Dat sinn echt harte Zeiten für Sie , als FDP-fan, oder? Realitetsverweigerung hift da aber auch nicht weiter. Aber nicht verzagen: "Die Liberalen in ihrem Lauf halten weder Ochs nochEsel auf!"
:-))
… muss immer ein gesatteltes Pferd bereithalten.
Griechenland hat sich in den Ruin gewirtschaftet. Warum ist Rösler der Einzige, der das erkannt hat?
Rösler ist der fähigste und kompetenteste Minister in dieser Regierung. Ein Leuchtturm im Meer der Ahnungslosigkeit und Agonie.
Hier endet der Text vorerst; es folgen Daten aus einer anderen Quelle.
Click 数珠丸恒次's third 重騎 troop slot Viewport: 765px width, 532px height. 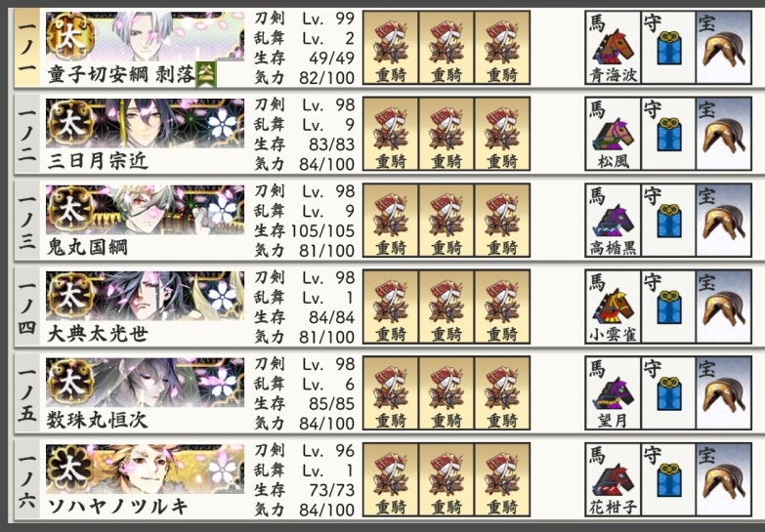[502, 393]
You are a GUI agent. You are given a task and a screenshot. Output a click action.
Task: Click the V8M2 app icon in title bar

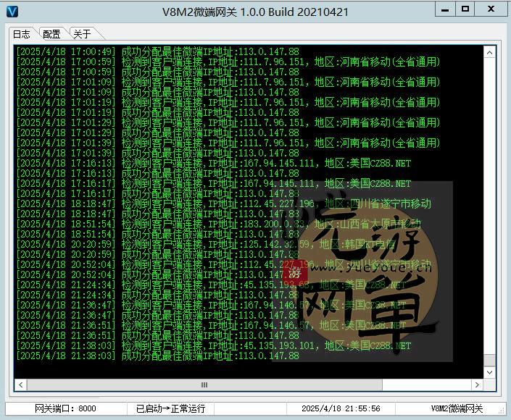click(x=11, y=10)
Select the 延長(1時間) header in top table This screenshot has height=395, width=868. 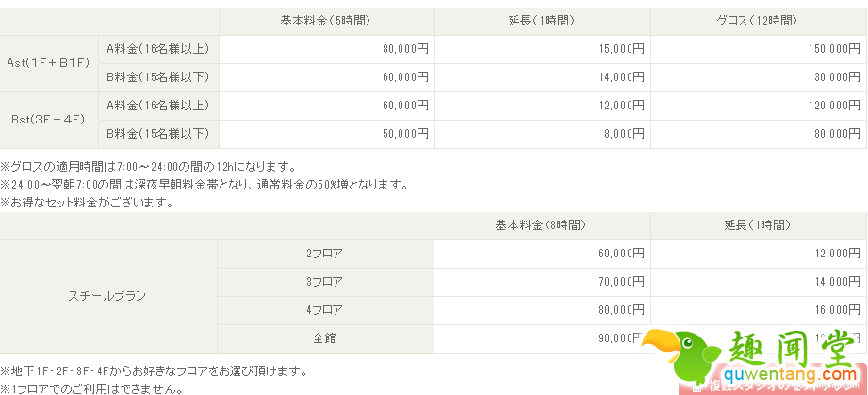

Mit der FDP haben die deutschen Bürgerinnen und Bürger keine Einschnitte zu befürchten, um einen maroden griechischen Staat zu retten. Die Folgen der sozialistische Misswirtschaft der Griechen, bleiben auch in Griechenland.
Natürlich ist es auch eine Frage der Mentalität. Die Bürgerinnen und Bürger in Griechenland haben sich in freien Wahlen für unfähige Parteien entschieden. Von daher hat diese Nation die Folgen auch in vollen Umfang zu tragen. Vielleicht sollte man den Griechen eine FDP - nach deutschem Vorbild - wünschen, denn mit deren Wirtschaftskompetenz wäre dies nicht passiert.
Den griechischen Bürgerinnen und Bürgern steht eine Zeit mit empfindlichen EInschnitten bevor. Erst in 10 oder 20 Jahren, wird man über die eine oder andere Sparmaßnahme nachdenken können, aber dies soll nicht das Problem der bundesddeutschen Bürgerinnen und Bürger sein.
Der deutsche Wähler hat sich 2009 für die Freiheit entschieden und FDP gewählt. Es war ein harter Kampf für die Liberalen, doch die Ergebnisse können sich sehen lassen. Die Senkung des Umsatzssteuersatzes im Gastgewerbe, hat zehntausende Arbeitsplätze gesichert. Der Ausstieg aus der Kernkraft als Signal zum Übergang ins Zeitalter der erneuerbaren Energien.
Eine Legislaturperiode ist für Großprojekte wie die Abschaffung der gesetzlichen Krankenkassen, zwecks Schaffung eines wirklichen Marktes oder eine grundlegende Reform der Renten- und Sozialpolitik - durchaus verbunden mit Grundsatzfragen - nicht ausreichen
2013 entscheiden die Bürgerinnen und Bürger nicht nur das Schicksal ihrer eigenen Nation, sondern über das eines ganzen Kontinents. Dann wird man sich entscheiden müssen, zwischen liberaler Freiheit oder sozialistischer Kollektivhaftung. Zwischen Stabilität der Finanzmärkte und Misswirtschaft.
Griechenland braucht Hilfe und gerade Deutschland kann diese offerieren. Es mus auf EU-Ebene eine Regelung getroffen werden, dass die Bürgen für Pleiteländer auch die Hoheit über den Staatshaushalt übertragen bekommen. Zugleich ein Vetorecht bei allen legislativen Angelegenheiten.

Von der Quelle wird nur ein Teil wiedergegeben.